Eleven single strand initiation sequences (ssi) were isolated from various plasmid genomes using a plaque-morphology assay. Out of seven ssi that require dnaB and dnaC functions for replication in a crude in vitro system, six use a phi X174 type priming mechanism, and a phi X174 type primosome is assembled at these sequences from the purified proteins, n'(priA), n(priB), n"(priC), dnaT, dnaB, dnaC, and primase. The same ssi potentiate dATPase activity of n' protein, and thus represent new n' protein recognition sequences (n'-pas). Based on sequence homology, two structural groups are evident. Two sequences show a strong homology with the phi X174 site, whereas three share extensive homology with the previously characterized n'-pas of ColE1, ssiA(ColE1). All the n'-pas have a potential to form stem and loop structures, although sequence homology between the two classes is absent. In addition to the phi X174 type priming, three ssi do not require either dnaB or dnaC function for replication, and use a G4 type priming, requiring only SSB and primase. The 5' ends of primer RNA synthesized by primase are localized within the vicinity of one of the three blocks of highly conserved nucleotide sequences. Deletions of parts of these conserved sequences result in loss of priming activity, suggesting that they are important for priming on the G4 type ssi, which are termed G site. The general significance of these two types of priming in initiation of lagging or leading strand synthesis as well as various modes of initiation at origins of replication are proposed.

Initiation of Escherichia coli minichromosome replication at oriC and at protein n' recognition sites. Two modes for initiating DNA synthesis in vitro.

The start sites for leading and lagging DNA strands were determined in vitro with minichromosomes as templates.
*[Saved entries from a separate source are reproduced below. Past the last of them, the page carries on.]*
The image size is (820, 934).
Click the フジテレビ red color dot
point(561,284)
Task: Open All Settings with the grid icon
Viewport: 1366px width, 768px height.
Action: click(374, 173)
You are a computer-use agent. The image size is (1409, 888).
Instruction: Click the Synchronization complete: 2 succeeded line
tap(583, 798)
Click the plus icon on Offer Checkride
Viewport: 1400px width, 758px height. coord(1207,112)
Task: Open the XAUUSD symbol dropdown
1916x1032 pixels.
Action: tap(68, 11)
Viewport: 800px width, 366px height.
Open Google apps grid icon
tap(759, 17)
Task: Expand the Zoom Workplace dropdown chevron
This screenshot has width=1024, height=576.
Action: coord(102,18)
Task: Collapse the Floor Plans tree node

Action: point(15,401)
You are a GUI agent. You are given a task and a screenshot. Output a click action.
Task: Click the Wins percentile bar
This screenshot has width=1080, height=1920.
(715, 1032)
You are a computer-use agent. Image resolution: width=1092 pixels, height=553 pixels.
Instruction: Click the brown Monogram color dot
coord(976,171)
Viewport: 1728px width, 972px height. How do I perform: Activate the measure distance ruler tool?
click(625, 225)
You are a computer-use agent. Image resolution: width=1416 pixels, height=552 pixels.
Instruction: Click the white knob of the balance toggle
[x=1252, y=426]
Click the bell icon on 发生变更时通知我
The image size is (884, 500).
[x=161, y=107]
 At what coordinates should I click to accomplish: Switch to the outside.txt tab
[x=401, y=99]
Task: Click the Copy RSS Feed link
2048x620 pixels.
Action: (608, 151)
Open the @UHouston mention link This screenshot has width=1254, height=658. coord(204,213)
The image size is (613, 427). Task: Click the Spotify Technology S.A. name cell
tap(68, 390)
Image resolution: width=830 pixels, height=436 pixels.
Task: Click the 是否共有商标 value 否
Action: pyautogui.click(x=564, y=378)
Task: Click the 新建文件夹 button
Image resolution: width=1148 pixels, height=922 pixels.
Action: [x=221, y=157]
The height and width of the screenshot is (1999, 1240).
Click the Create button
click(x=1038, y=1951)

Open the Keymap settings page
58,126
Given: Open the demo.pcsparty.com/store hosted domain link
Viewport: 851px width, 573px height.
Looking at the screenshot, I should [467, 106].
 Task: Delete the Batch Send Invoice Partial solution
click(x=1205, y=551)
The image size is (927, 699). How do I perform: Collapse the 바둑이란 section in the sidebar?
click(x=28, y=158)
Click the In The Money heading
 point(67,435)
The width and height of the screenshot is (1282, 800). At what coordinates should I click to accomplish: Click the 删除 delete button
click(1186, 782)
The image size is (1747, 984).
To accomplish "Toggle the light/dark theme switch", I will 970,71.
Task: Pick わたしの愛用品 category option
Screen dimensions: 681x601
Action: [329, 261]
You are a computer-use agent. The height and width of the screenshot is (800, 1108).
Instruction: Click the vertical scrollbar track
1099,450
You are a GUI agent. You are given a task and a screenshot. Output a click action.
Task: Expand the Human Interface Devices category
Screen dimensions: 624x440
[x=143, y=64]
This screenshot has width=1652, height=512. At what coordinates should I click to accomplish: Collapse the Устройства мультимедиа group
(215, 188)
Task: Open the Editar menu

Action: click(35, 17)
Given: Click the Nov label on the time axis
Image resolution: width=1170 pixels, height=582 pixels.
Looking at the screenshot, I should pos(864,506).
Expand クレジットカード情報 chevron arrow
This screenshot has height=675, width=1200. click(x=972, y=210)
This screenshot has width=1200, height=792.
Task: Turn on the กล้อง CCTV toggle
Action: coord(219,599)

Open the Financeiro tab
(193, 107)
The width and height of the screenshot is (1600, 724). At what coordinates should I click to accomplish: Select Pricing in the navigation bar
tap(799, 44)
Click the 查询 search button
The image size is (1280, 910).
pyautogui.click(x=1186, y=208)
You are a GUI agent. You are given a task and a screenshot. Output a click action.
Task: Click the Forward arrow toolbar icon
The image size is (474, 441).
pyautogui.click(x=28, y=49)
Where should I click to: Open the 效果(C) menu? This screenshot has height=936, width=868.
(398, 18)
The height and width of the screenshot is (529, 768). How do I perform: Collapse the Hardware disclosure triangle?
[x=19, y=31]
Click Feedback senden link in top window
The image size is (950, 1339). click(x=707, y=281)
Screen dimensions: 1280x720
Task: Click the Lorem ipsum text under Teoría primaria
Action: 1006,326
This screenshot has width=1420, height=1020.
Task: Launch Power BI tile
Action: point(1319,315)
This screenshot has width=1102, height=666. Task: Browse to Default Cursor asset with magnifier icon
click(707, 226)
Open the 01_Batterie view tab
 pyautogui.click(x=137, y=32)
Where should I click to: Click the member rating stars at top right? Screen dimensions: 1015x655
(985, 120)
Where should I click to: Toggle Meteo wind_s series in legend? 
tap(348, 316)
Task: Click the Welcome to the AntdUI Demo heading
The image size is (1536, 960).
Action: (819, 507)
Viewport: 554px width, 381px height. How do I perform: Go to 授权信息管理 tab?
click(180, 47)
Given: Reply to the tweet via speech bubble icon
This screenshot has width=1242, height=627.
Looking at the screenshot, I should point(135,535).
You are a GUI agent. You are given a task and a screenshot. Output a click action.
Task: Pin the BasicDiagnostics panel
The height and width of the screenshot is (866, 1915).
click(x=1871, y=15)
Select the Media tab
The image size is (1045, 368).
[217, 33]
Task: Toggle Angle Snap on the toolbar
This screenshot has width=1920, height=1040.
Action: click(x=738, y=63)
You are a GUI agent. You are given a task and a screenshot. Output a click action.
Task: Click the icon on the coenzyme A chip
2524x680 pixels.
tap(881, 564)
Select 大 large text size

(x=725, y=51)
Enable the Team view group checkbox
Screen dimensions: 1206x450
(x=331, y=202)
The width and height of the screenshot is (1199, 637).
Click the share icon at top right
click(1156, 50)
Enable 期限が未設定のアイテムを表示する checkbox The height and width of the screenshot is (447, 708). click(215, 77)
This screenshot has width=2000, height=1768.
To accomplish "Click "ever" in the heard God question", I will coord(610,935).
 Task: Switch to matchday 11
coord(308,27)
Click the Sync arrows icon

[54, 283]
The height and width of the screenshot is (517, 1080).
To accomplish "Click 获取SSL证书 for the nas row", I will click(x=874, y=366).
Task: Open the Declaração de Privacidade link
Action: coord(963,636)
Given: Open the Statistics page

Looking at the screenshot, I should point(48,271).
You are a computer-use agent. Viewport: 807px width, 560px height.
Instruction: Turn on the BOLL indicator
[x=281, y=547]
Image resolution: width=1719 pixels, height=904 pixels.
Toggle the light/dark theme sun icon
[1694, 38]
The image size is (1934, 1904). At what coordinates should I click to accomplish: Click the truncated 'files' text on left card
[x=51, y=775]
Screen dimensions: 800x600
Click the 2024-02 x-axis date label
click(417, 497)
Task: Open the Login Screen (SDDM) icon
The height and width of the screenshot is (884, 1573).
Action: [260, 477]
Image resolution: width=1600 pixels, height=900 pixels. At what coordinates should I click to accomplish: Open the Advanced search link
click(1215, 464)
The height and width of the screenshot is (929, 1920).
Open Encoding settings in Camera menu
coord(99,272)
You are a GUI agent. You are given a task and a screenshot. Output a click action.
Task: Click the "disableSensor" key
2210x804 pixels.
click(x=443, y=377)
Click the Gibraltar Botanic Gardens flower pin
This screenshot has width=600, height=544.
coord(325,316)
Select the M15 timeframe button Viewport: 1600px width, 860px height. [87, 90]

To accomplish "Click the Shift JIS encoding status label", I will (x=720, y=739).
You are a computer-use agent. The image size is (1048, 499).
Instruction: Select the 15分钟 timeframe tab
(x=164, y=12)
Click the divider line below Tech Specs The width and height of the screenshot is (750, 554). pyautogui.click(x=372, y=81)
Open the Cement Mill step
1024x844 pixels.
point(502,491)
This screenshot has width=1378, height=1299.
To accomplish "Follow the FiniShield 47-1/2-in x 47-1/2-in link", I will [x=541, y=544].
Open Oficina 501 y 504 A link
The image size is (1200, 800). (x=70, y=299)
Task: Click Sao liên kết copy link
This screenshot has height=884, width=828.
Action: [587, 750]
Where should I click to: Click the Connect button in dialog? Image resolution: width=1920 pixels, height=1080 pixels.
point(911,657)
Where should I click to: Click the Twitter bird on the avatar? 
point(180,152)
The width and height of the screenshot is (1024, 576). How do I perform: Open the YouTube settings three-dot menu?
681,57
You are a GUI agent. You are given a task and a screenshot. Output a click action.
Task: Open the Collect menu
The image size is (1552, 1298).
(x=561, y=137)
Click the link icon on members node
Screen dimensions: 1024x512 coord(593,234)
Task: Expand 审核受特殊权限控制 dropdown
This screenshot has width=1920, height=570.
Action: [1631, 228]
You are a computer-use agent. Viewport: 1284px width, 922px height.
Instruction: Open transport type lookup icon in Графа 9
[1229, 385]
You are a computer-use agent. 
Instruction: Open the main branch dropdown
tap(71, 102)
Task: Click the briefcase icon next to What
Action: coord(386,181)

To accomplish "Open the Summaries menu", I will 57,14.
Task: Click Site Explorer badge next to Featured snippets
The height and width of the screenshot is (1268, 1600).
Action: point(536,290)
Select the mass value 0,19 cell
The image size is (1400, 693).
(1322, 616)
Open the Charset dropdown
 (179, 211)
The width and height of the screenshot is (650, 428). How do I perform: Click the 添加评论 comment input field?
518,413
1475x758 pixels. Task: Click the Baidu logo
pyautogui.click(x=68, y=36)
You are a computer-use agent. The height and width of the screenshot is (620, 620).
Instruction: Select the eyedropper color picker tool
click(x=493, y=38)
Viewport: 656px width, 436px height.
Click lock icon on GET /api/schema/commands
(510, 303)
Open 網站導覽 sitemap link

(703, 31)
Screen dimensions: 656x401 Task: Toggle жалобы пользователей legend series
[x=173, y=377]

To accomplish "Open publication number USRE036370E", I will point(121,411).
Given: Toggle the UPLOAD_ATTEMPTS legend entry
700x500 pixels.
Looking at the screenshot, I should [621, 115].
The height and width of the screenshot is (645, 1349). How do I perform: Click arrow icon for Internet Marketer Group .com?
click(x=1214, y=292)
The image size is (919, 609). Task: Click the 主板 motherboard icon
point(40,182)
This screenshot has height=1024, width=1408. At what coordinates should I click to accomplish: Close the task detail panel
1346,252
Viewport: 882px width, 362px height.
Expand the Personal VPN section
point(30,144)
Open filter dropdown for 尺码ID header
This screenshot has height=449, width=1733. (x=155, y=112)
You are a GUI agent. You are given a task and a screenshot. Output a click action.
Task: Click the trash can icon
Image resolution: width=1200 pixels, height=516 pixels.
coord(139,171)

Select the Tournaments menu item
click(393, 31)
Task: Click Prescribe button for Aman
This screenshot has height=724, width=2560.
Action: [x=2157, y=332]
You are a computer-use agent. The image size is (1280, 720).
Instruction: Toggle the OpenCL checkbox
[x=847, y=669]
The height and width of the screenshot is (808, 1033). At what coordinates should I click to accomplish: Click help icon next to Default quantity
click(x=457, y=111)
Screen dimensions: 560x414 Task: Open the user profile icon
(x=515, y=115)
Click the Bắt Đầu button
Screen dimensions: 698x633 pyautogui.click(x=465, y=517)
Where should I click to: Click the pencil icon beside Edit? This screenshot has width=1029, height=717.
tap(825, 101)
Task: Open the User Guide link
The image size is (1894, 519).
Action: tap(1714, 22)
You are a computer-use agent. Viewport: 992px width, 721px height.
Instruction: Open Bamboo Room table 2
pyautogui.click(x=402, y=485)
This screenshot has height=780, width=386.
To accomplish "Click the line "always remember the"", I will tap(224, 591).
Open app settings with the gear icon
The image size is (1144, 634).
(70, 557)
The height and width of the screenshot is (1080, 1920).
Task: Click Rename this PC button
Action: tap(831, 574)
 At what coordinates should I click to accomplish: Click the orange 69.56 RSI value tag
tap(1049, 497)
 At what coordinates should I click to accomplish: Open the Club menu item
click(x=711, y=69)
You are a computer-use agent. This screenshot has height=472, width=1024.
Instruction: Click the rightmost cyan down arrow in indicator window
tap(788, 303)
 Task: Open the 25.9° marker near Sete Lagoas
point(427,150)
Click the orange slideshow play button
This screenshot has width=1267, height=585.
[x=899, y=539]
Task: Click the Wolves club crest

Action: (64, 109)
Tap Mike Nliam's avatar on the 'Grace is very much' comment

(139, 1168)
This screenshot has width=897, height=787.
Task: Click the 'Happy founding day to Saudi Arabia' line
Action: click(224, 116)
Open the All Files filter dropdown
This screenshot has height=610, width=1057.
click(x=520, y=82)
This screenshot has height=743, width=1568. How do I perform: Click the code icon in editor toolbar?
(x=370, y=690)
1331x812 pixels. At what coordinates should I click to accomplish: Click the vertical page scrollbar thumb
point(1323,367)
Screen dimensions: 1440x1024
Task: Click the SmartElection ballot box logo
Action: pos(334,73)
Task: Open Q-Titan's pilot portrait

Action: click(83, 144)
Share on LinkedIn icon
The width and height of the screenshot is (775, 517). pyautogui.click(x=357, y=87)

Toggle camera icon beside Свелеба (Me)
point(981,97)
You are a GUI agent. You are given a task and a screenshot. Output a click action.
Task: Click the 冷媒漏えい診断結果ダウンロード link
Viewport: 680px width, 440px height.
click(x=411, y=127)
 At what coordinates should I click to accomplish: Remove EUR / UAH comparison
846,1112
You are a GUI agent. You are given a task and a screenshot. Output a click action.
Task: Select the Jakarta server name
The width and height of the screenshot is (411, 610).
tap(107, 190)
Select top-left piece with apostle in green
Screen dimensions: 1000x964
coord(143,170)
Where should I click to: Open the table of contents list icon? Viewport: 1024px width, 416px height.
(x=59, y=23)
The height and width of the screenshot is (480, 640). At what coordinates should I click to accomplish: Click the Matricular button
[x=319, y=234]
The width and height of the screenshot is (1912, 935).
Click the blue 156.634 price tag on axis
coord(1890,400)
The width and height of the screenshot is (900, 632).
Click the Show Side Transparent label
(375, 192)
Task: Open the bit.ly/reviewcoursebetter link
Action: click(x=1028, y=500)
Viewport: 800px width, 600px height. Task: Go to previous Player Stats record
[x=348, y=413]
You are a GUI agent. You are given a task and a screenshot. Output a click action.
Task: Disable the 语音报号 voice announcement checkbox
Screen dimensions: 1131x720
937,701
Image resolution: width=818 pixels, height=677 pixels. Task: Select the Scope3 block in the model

Fragments from replication intermediates were analyzed by hybridization to single-stranded probes. Leading strand synthesis in the counterclockwise direction was found to originate in or close to (position 248 to -44) the minimal origin. Complementary lagging strand synthesis started several positions to the left outside of oriC. The results suggest in addition a concerted synthesis of leading and lagging strands following the dnaA directed assembly of initiation proteins at double-stranded oricC DNA (pre-replisome). In addition, DNA synthesis could initiate at protein n' recognition sequences located within and clockwise to the asnA gene. Initiation at n' sites was dependent on protein i activity, whereas leading and lagging strand initiation in the oriC region was not affected by protein i. Our results argue against an involvement of the phi X174-type primosome in the initiation of discontinuous DNA synthesis at oriC. An alternative function is suggested.